_ASSIGNMENT_
Could you repeat, word for word, the line with "Instruction: Click the" and every line after it in the records below, leaving out any pictures?

_SOURCE RECORDS_

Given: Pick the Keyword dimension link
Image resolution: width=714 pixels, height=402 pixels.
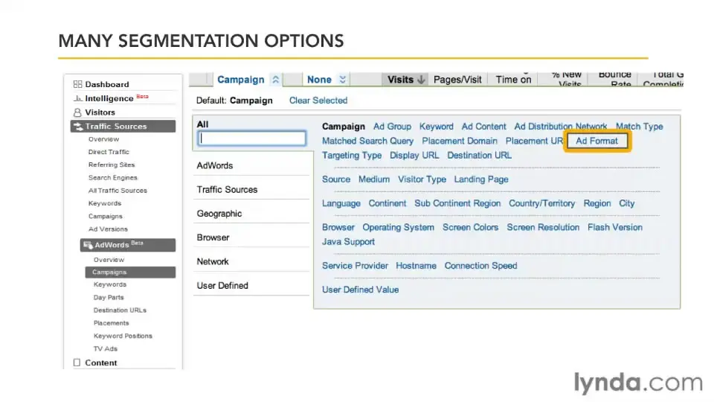Looking at the screenshot, I should 437,127.
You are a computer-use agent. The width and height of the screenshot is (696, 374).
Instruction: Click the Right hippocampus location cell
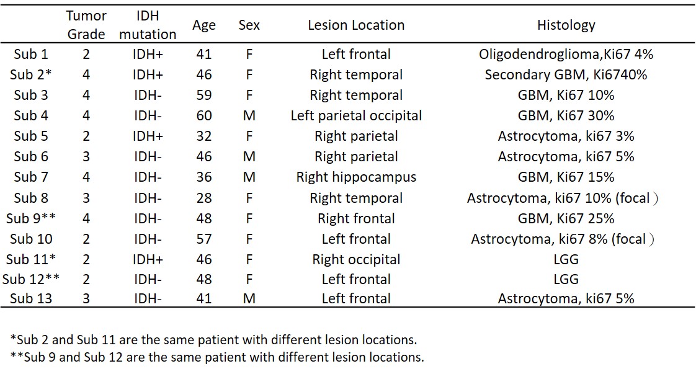tap(356, 177)
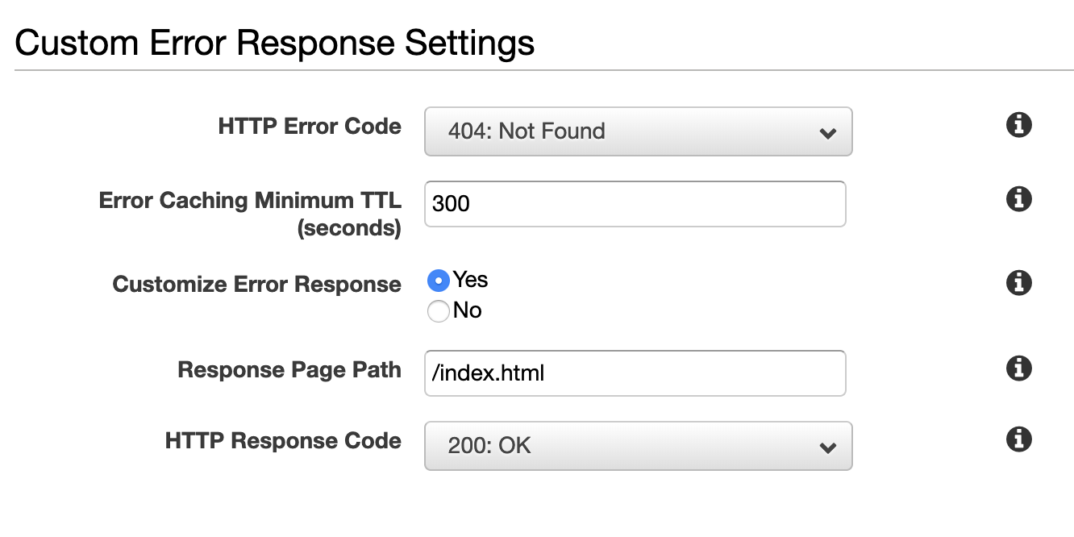
Task: Click the HTTP Error Code label
Action: pos(310,126)
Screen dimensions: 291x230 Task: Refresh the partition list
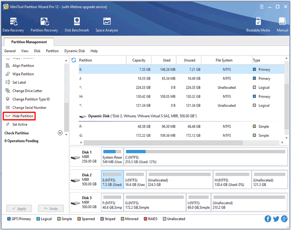click(74, 60)
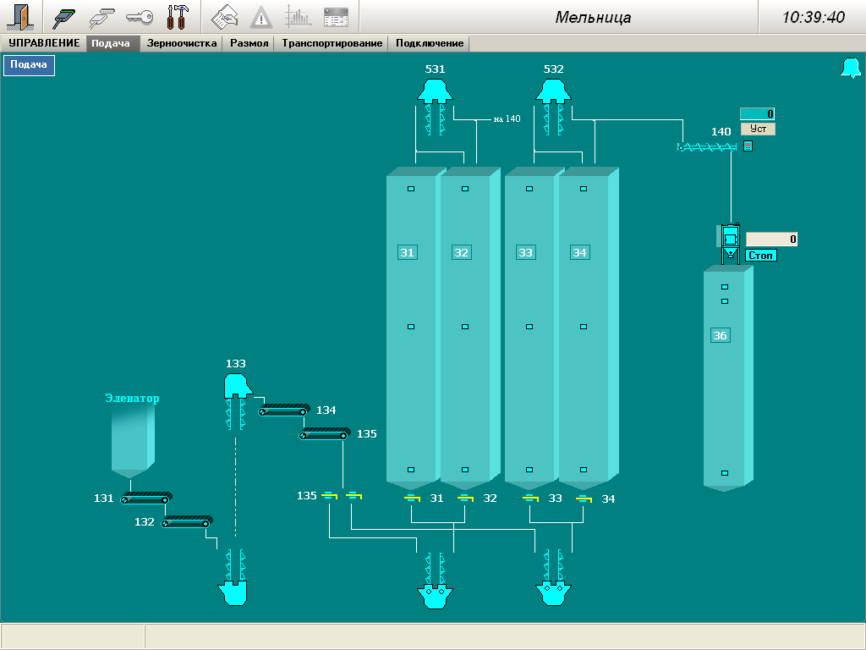Image resolution: width=866 pixels, height=650 pixels.
Task: Select belt conveyor 131
Action: (x=145, y=499)
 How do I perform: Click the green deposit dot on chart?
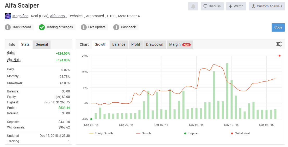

_OUTPUT FOR THIS TASK_
Instruction: Click the Right hippocampus location cell
tap(356, 177)
Task: Click the HTTP Error Code label
Action: pos(310,126)
Screen dimensions: 291x230 Task: Refresh the partition list
click(74, 60)
Image resolution: width=866 pixels, height=650 pixels.
Task: Select belt conveyor 131
Action: (x=145, y=499)
 How do I perform: Click the green deposit dot on chart?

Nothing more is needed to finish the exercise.